→ **Action item**: For each statement (a), (b) and (c), state whether it agrees with the court opinion excerpt, answering yes or no and quoting the deciding words of the excerpt. (a) N.P.'s cochlear implant was placed in her right ear. (b) The screener found that F.P. did not pose a risk of harm to N.P. (c) The Division filed its protective services complaint on August 22, 2003.

→ **Source passage**:
Content starts

On appeal from the Superior Court of New Jersey, Chancery Division, Bergen County, Docket No. FG-02-65-06.

Per curiam.



Submitted May 23, 2007

Before Judges Wefing, Parker and Yannotti.

Defendant F.P. appeals from an order filed on October 31, 2006, terminating her parental rights to N.P., and awarding plaintiff Division of Youth and Family Services (the Division) guardianship, care, custody, and control of the minor child for purposes of adoption. We affirm.


N.P. was born on August 10, 1997. F.P is her mother and J.A. is her father. The child was born deaf in both ears, and in January 2000, a cochlear implant was placed in her left ear. F.P. and J.A. later divorced. The Division's involvement with the family began on August 22, 2003, when F.P. threatened to kill J.A. during a court hearing on F.P.'s application for an increase in child support. The judge summoned a Division worker and asked to have F.P.'s mental state evaluated.

The screener found that F.P. did not pose a risk of harm to N.P; however, after F.P. was told that a domestic violence restraining order had been entered against her, and her application for an increase in child support had been denied, F.P. became irate and told the Division's worker to put the child in foster care, or send her to live with J.A. F.P. exited the courthouse leaving the child behind. N.P. was temporarily placed with N.P.'s maternal uncle K.P. and his wife S.P. The Division filed a protective services complaint on August 25, 2003. On August 25, 2003, the judge granted the Division custody, care and supervision of N.P. and ordered psychological evaluations of F.P. and J.A.

Content ends

→ **Records supplied**:

Content starts

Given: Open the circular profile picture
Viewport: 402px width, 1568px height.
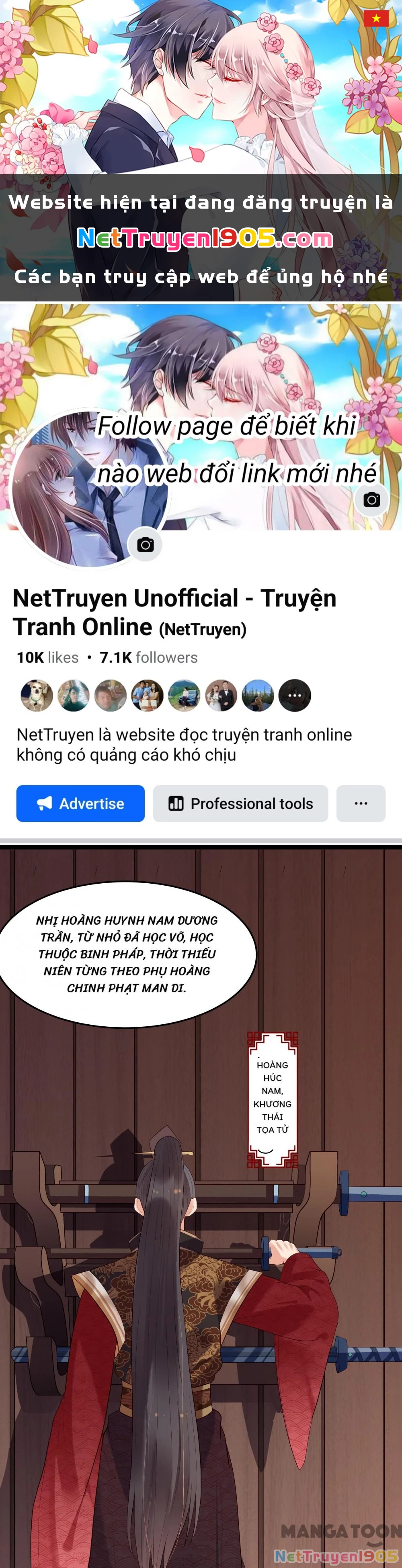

Content ends
Content starts

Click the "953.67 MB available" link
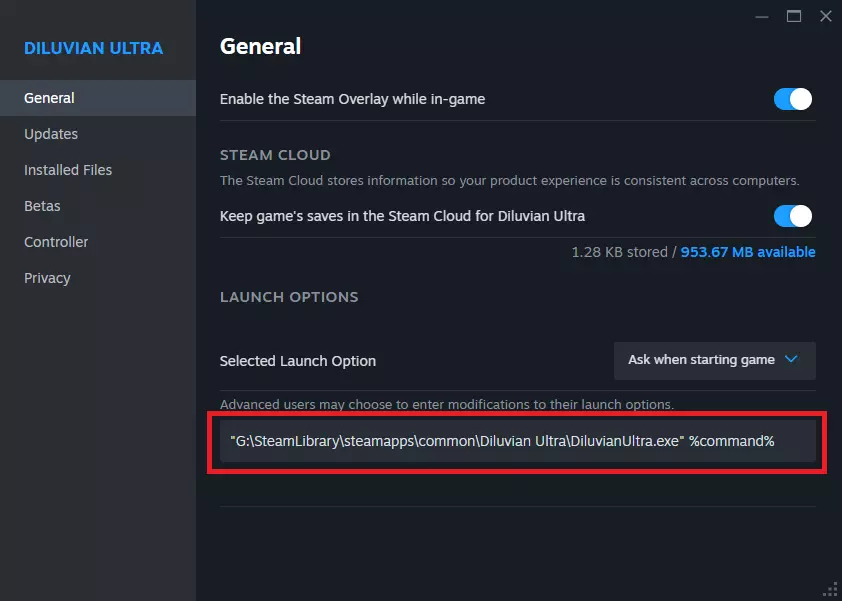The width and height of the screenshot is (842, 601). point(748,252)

Content ends

→ **Response to the exercise**:
(a) No: "a cochlear implant was placed in her left ear."
(b) Yes: "The screener found that F.P. did not pose a risk of harm to N.P"
(c) No: "The Division filed a protective services complaint on August 25, 2003."